Check out the opening times and ticket prices, book online and find out all you need before you visit the Dalí theatre-museum here.

The Dalí museum is a flamboyant and spectacular experience not to be missed!

A tour of the Gaudí buildings of Barcelona

Barcelona is a destination known all over the world for being synonymous with the name of this epic artist and architect. He dedicated his entire life to his work and his buildings are some of Spain’s most spectacular examples of architecture. Yes, we’re talking about Antoni Gaudí – the king of modernism in Barcelona, the Catalan genius.

A trip to Barcelona would not be complete without discovering the work of an artist ahead of his time. Gaudí defied the rigidity of formal architecture until he found his own colourful, imaginative style, through which he and Barcelona flourished.

Here we have put together a guide to some of the most well-known and not so well-known Gaudí buildings in Barcelona. Discover the essence of Gaudí through his most emblematic works.

Portal Finca Miralles (1901-1902)

The Miralles gate to a no longer existing housing estate is perhaps one of Gaudí’s lesser-known designs. Between the years 1901 and 1902, Gaudí constructed the entrance and the wall that today surrounds a quiet residential area. If you’d like to admire Gaudí’s work but avoid the crowds, this is for you.

Col·legi de les Teresianes (1888–1889)

Another one of Barcelona’s better-kept secrets, this Gaudí building was first built as a Teresian nunnery. Even though the building is today a school and cannot be visited, you can still pass by this Gaudí building – inspired by a neogothic castle and religious symbolism – to catch a glimpse of its stunning exterior.

Torre Bellesguard (1900–1909)

Steeped in history and legend, this Gaudí building was constructed upon the ruins of the palace where the ancient king  “Martin the Humane” resided. Also known as Casa Figueres, this manor house captures both gothic and modernist styles.

Parc Güell (1900–1909)

Many have heard of this monumental Gaudí building and park, however few know its story. Parc Güell was originally designed to be a city-garden for the bourgeoisie of Barcelona, home to green courtyards, exquisite chapels, beautiful homes and sprawling pavilions. Despite these plans of grandeur, given its distance from the city, Parc Güell became the public park we know it as today.

Casa Vicens (1883–1888)

Located in the neighbourhood of Gràcia and only recently opened to the public, Casa Vicens is the very first of the Gaudí buildings. Built as a summerhouse for the Vicens family, this exquisite work of modernist architecture is an example of a blossoming Gaudí who aimed at bringing nature and all its splendour to the inside of his structures.
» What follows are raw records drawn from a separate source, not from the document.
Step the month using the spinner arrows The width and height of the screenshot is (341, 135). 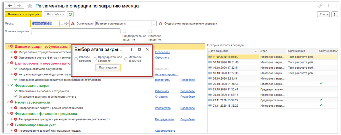coord(66,24)
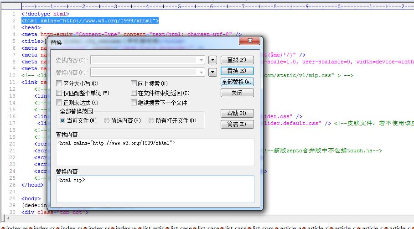Image resolution: width=414 pixels, height=229 pixels.
Task: Check the 向上搜索 search upward option
Action: tap(134, 83)
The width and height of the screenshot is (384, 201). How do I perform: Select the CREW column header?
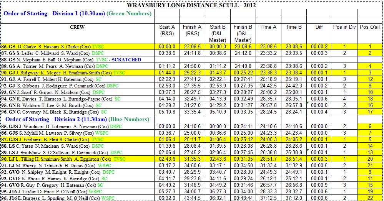[77, 27]
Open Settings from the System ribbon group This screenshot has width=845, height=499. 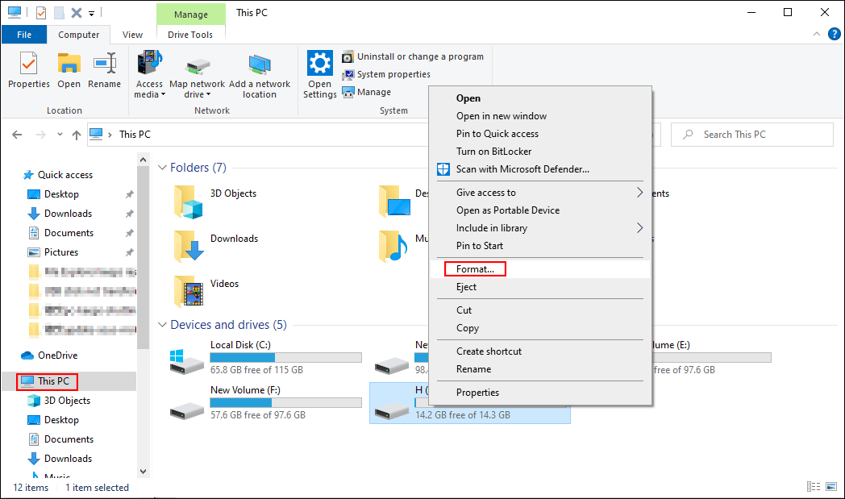319,73
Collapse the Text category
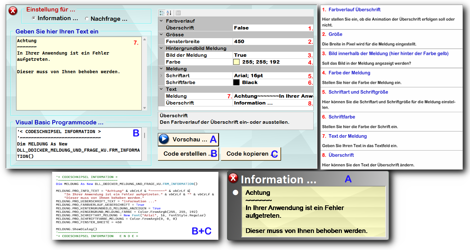 (x=161, y=89)
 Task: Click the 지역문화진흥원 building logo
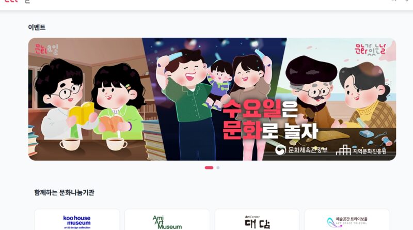tap(343, 150)
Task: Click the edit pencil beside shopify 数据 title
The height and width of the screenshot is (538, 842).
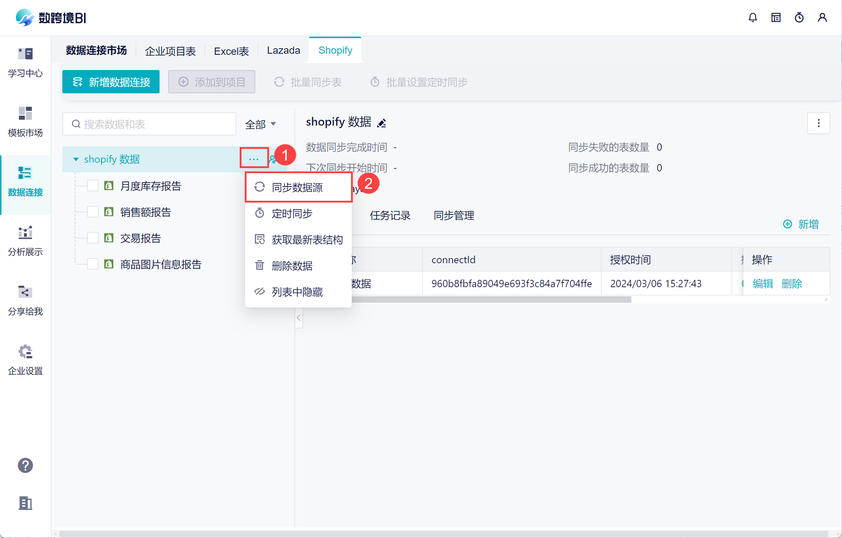Action: pos(381,123)
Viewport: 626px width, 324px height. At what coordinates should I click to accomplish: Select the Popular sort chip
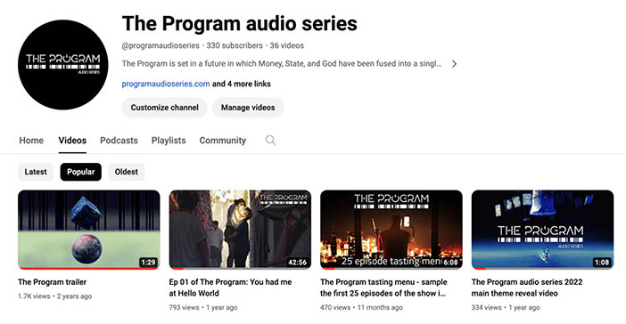tap(80, 172)
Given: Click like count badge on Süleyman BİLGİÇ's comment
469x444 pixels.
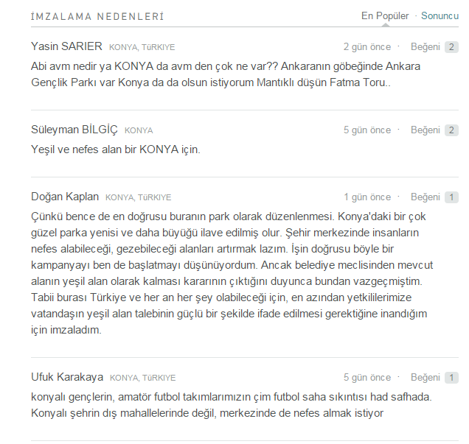Looking at the screenshot, I should pos(451,130).
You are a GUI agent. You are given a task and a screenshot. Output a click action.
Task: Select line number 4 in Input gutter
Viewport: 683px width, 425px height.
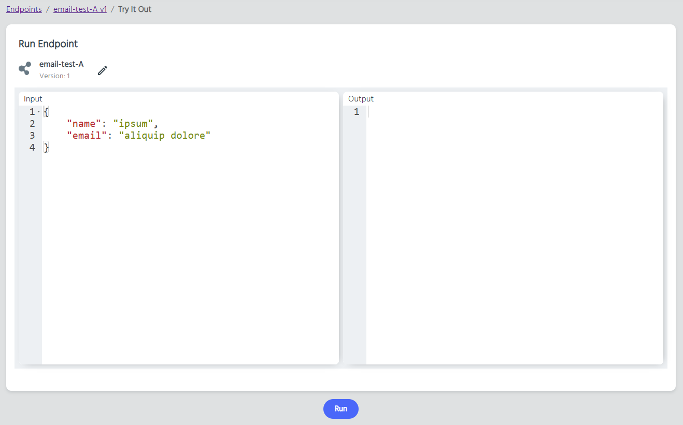[32, 148]
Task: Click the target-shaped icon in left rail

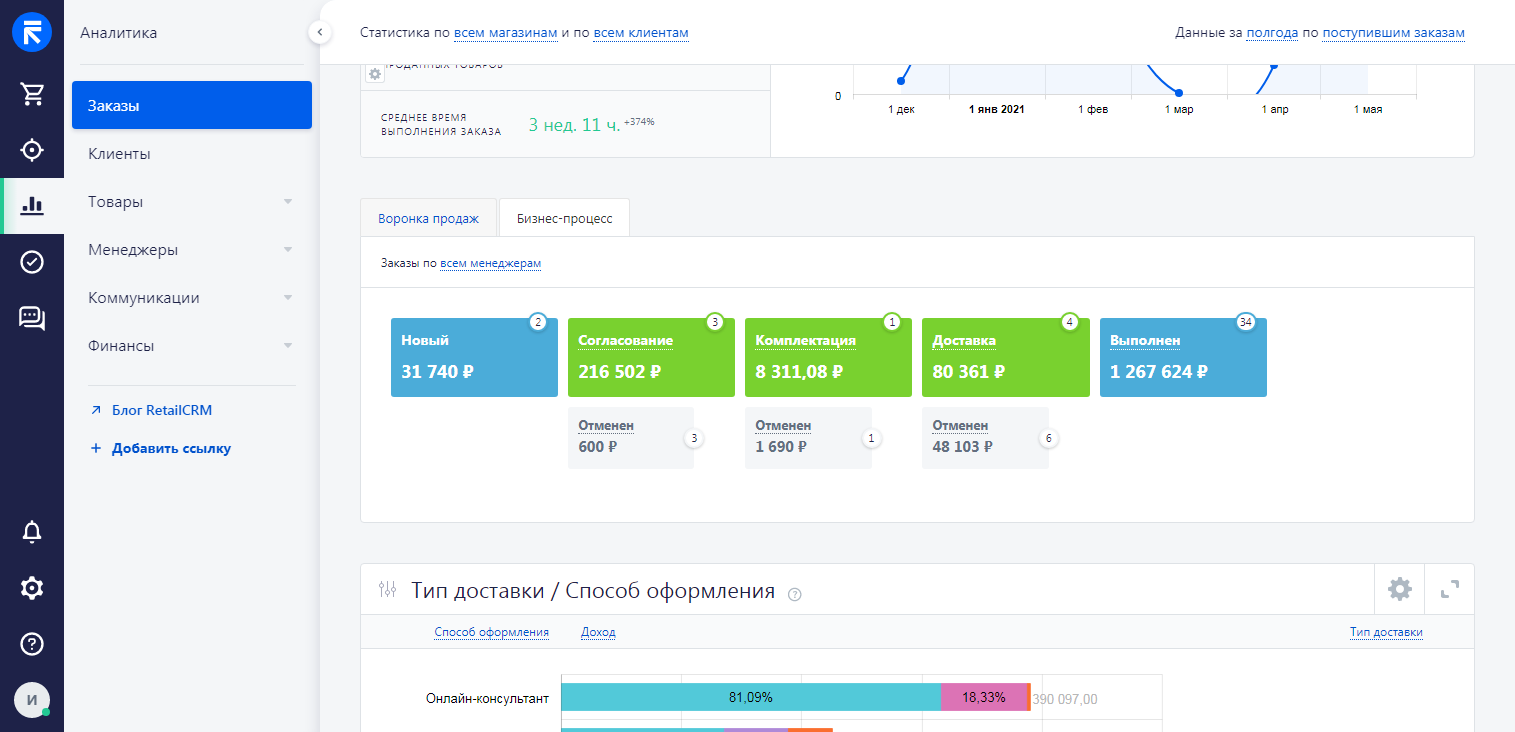Action: tap(32, 150)
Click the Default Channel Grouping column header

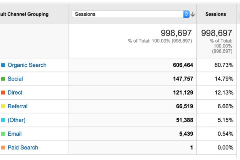pyautogui.click(x=25, y=14)
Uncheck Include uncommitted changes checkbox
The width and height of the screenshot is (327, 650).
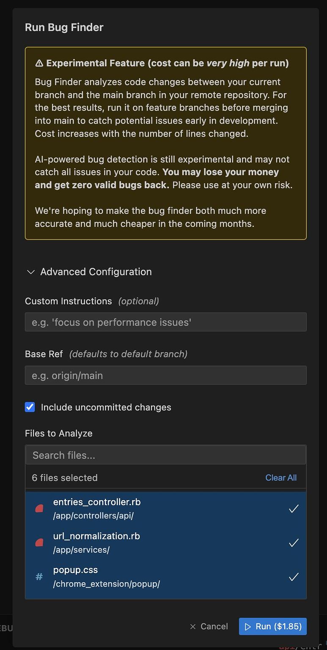click(30, 407)
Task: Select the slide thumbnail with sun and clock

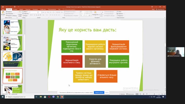Action: [x=13, y=60]
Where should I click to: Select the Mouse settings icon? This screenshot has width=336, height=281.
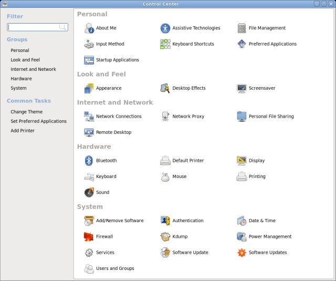point(165,176)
Sagrada Família (1883–1926)

It may be unfinished but the Sagrada Família is, without a doubt, the most renowned of all the Gaudí buildings. Started in 1882, Gaudí dedicated over 40 years of his live to the basilica. This icon of Barcelona and Gaudí’s greatest masterpiece is simply a must-see!

Casa Milà (La Pedrera) (1902–1912)

Known as “La Pedrera” (The Stone Quarry) due to the stony appearance of its façade, the shape of this Gaudí building is reminiscent of the sea. Over the years it has served as a consulate, an event hall and a hotel for the city’s most illustrious guests.

Casa Batlló (1906–1910)

Built on top of an already existing building, Casa Batlló is Gaudí’s most colourful and imaginative work. This Gaudí building is inspired by nature and possibly even based on the legend of Saint George and the dragon. Why not visit for yourself to find out more!

Casa Calvet (1888-1890)

Perhaps one of the subtler of the Gaudí buildings, Casa Calvet was originally built as an apartment block for Pere Mártir Calvet. The textile manufacturer commissioned Gaudí to design a space where he could live, with a ground floor dedicated to his commerce.

Palau Güell (1886–1888)

This opulent mansion built for the Gaudí’s friend Eusebi Güell is located in the heart of the district of Raval. It was opened to the public in 2011 and was the first of Gaudí’s most significant works.

Barcelona would not be the destination it is today if it weren’t for this ground-breaking modernist architect and his pioneering buildings. The above Gaudí’s buildings have become icons of Barcelona, which one is your favourite?